Kinesin KIF15 regulates tubulin acetylation and spindle assembly checkpoint in mouse oocyte meiosis.

Microtubule dynamics ensure multiple cellular events during oocyte meiosis, which is critical for the fertilization and early embryo development. KIF15 (also termed Hklp2) is a member of kinesin-12 family motor proteins, which participates in Eg5-related bipolar spindle formation in mitosis. In present study, we explored the roles of KIF15 in mouse oocyte meiosis. KIF15 expressed during oocyte maturation and localized with microtubules. Depletion or inhibition of KIF15 disturbed meiotic cell cycle progression, and the oocytes which extruded the first polar body showed a high aneuploidy rate. Further analysis showed that disruption of KIF15 did not affect spindle morphology but resulted in chromosome misalignment.
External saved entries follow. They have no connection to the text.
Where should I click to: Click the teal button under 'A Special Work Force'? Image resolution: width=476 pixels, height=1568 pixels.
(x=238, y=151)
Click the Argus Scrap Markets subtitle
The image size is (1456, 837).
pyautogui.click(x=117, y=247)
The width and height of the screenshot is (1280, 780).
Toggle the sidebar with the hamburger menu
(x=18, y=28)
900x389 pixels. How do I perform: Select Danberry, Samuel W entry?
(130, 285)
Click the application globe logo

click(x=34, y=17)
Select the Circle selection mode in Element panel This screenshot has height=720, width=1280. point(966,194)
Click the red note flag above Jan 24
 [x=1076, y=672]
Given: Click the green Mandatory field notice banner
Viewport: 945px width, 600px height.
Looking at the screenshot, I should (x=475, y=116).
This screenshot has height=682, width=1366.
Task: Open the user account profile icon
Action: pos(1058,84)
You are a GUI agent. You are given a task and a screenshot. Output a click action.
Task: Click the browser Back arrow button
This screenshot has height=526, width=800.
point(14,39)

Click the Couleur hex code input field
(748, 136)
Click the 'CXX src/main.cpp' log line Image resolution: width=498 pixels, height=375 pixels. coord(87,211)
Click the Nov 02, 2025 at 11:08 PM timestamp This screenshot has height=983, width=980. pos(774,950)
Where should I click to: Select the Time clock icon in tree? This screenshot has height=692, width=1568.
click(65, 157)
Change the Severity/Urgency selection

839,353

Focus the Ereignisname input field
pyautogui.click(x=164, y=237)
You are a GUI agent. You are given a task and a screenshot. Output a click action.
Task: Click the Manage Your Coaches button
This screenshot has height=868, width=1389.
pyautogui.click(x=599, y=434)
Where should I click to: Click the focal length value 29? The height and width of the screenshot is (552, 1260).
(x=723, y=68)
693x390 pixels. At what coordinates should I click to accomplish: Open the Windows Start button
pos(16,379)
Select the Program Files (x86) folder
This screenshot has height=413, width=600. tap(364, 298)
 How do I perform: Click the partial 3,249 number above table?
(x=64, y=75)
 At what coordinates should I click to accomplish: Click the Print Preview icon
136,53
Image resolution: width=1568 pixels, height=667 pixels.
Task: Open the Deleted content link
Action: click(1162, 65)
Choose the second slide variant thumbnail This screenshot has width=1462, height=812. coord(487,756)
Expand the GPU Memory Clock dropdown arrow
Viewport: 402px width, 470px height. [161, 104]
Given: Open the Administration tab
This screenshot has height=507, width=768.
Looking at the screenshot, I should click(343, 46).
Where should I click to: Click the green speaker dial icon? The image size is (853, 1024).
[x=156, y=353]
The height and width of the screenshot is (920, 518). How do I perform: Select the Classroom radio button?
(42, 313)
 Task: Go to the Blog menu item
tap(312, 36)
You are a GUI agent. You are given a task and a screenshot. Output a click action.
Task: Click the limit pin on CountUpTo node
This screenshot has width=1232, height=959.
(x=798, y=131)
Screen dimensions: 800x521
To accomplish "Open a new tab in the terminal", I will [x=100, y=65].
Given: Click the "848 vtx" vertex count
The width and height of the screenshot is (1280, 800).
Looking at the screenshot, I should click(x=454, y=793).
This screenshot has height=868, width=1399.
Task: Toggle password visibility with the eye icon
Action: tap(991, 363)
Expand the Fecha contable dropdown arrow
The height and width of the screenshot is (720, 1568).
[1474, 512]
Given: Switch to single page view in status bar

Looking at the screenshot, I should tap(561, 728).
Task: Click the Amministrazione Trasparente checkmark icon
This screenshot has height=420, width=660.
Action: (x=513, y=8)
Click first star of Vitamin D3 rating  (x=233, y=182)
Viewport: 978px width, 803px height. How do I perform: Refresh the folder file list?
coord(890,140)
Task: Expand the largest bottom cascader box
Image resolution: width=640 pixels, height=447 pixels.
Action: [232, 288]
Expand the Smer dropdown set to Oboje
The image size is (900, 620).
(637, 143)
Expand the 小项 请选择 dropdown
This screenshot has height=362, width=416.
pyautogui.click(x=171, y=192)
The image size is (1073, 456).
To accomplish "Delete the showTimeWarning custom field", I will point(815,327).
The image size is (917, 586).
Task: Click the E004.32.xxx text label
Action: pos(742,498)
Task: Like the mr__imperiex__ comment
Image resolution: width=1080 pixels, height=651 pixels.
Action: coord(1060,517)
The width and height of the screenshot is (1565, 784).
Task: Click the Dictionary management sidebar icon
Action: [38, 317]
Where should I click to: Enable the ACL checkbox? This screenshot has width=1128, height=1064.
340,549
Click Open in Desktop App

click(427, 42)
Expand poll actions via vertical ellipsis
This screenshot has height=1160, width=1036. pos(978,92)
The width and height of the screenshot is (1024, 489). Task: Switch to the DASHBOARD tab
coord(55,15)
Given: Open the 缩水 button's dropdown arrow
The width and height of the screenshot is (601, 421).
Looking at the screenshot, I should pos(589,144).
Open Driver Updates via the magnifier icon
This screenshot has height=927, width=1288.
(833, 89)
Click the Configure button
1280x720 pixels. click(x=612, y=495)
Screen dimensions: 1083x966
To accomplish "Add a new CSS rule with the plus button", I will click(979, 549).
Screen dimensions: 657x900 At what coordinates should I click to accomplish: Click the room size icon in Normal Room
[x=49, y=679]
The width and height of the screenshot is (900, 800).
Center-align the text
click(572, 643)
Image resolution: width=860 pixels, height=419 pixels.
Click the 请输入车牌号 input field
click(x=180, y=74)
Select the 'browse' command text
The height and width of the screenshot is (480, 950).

This might be due to the reduced stability of the K-fibers, which further induced the loss of kinetochore-microtubule attachment and activated spindle assembly checkpoint, showing with the failed release of Bub3 and BubR1. Based on mass spectroscopy analysis and coimmunoprecipitation data we showed that KIF15 was responsible for recruiting HDAC6, NAT10 and SIRT2 to maintain the acetylated tubulin level, which further affected tubulin acetylation for microtubule stability. Taken together, these results suggested that KIF15 was essential for the microtubule acetylation and cell cycle control during mouse oocyte meiosis.